Sketch to Skyline - what The Shard looked like on day one
Here's how the iconic building took form when Renzo Piano first put his trademark green pen to paper in 2000
Our new book Drawing Architecture features 250 of the finest architectural drawings of all time, from antiquity to the present day, each revealing a little of the architect's process and personality along the way. Drawings, paintings, plans are included - visually paired images drawing connections and contrasts between architecture from different times, styles, and places. From Michelangelo to Frank Gehry, Louise Bourgeois to Tadao Ando, Luis Barragán to Grafton Architects.
Many are simply beautiful- anyone who's seen the watercolours of Steven Holl cannot fail to have been moved by his impressionistic, elegant depiction of space and form.
Others, such as Chamberlin, Powell & Bon's original plans for the Barbican cultural centre in London are historical documents that intimately detail a utopian vision impeccably realised; others still - such as Frank Gehry's Bilbao Guggenheim - are audacious feats of imagination and artistry rendered in the cutting edge technology of the time.
There's a lot to choose from but for our opening salvo of stories on this wonderful book we thought we'd play it simple and show you some of the day one, or early sketches, that architects such as Mies van der Rohe, Jørn Utzon, and Le Corbusier - to name but a few - looked like.

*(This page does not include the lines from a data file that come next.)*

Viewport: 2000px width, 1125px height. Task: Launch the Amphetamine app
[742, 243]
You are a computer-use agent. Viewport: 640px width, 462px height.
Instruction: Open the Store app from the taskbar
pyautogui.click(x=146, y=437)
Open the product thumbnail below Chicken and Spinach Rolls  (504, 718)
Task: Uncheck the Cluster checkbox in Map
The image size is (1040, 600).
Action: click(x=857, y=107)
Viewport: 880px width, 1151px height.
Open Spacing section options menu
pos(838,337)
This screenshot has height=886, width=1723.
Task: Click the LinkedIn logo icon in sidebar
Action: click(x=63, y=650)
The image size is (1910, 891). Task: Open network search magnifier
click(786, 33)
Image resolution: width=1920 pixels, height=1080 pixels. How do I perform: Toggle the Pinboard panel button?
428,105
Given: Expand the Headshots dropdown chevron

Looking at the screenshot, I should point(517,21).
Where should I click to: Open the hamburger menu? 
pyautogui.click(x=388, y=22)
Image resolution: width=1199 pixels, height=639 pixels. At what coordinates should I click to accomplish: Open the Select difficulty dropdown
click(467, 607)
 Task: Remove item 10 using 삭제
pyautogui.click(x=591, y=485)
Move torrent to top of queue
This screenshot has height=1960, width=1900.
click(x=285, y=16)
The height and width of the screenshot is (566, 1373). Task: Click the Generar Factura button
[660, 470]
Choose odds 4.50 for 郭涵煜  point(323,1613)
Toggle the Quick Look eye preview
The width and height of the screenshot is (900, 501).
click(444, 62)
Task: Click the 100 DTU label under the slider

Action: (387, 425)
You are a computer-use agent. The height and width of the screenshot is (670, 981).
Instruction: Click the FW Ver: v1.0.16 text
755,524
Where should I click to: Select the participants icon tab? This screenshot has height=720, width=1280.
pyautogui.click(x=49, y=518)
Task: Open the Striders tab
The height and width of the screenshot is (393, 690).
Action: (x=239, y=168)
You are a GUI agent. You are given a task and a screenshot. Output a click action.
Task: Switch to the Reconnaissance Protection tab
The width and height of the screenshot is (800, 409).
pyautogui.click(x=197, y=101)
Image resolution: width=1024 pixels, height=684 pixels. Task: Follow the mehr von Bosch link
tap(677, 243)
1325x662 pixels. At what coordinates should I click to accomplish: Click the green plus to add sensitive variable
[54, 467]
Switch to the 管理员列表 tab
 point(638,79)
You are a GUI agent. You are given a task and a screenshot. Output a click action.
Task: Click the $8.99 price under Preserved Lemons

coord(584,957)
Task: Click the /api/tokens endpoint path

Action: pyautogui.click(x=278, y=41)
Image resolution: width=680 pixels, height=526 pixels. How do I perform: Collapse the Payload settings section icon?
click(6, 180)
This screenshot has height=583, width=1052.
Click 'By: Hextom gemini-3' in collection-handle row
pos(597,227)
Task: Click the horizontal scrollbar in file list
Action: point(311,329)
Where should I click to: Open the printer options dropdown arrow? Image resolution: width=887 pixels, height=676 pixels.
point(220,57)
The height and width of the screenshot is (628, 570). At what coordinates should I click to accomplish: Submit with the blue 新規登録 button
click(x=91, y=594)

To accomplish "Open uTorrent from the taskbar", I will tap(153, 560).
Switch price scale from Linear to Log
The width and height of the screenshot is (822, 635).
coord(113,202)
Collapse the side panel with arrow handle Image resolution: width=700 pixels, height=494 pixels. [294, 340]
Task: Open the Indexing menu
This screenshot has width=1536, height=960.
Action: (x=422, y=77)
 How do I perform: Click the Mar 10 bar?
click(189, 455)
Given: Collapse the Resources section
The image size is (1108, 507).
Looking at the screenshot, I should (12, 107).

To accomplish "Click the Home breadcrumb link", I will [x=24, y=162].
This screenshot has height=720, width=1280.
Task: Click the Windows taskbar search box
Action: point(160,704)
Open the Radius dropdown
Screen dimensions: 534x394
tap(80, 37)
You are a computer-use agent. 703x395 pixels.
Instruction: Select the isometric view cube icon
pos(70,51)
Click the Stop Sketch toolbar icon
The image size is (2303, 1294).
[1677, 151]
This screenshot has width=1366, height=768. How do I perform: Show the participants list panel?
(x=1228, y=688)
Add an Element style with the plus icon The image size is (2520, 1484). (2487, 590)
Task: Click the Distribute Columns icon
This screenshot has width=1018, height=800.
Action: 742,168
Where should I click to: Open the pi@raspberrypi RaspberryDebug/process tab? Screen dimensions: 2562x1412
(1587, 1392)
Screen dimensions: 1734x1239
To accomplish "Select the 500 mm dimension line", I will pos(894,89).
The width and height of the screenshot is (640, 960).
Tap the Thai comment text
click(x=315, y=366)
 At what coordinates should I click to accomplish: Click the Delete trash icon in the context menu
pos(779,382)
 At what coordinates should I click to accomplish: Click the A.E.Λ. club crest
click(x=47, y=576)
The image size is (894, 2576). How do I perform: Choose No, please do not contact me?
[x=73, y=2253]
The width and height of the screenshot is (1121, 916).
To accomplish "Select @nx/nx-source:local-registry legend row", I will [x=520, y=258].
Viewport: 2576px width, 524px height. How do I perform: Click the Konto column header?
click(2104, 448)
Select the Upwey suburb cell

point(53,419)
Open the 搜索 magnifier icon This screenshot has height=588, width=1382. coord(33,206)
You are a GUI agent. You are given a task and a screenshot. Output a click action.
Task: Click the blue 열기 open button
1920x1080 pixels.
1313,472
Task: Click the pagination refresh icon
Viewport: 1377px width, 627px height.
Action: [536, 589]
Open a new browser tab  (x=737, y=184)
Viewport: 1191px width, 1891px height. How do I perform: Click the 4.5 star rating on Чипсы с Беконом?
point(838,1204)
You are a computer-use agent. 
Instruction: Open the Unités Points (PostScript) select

Don't worry, we'll get to the more ostentatious images in the book later, but we begin our Drawing Architecture series with Renzo Piano's Shard: a building that's the tallest in the UK and the EU and dominated both the UK's skyline and its newspaper pages when it topped out in 2012.
Standing at almost 310 metres high it's maybe hard to imagine that the Shard began life as a doodle on a restaurant napkin drawn in Piano's trademark green felt pen. During a meeting with property developer Irvine Sellar, twelve years before the iconic skyscraper was completed, Renzo Piano instinctively sketched ideas, and as Drawing Architecture details, sought to amalgamate the energy and ‘the beauty of the river and the railways’ into what he envisaged as a giant sail or iceberg of a building. This majestic vision underpinned what was to become a Vertical City, a living, breathing building and an emblem of a modern metropolis.
From these preliminary scribbles were borne the seemingly elementary drawings seen here; simple lines capturing the essence of a longer story, rendered in Piano’s statement green. Each of these three figures depicts a slightly different formal solution for making the tall, slender tower, indicating where the roughly seven-sided plot at ground level is filled by the base of the structure, which reduces in size as it gets taller to culminate in a pointed apex. From the tapered summit of tower, the Shard would offer unobstructed 360-degree views across the capital and its suburbs, sitting atop a dynamic hub of retail, restaurants, offices and residences.
In the final, built version – of which the first sketch is closest to – the side elevation takes the form of a long triangle. As well as showing how the building tapers, the drawing illustrates how the facets never actually touch, a point of some contention amongst its critics who presumably wanted it to be more shard-like.
This elusion of surfaces however, lets the development ‘breathe’, allowing rising heat from the 94 floors below to dissipate and provide ventilation. The fragmented, transparent slivers also served to juxtapose the clunky high-rises of the past, the reflective properties mirroring the weather and metaphorically echoing the constant evolution of London as a city.
Piano described these floating planes as ‘flirting with each other;’ his evocative phrasing and intuitive rudimentary sketches serve to disclose the organic origins of what was to become a feat of steel and glass.
And that original sketch? According to Piano's architectural firm, RPBW, Sellar keeps the famous napkin in his offices, though Piano is a little reticent adherent to the legend that's built up around his off-the-cuff sketch often saying, "I don't want to create a mythology".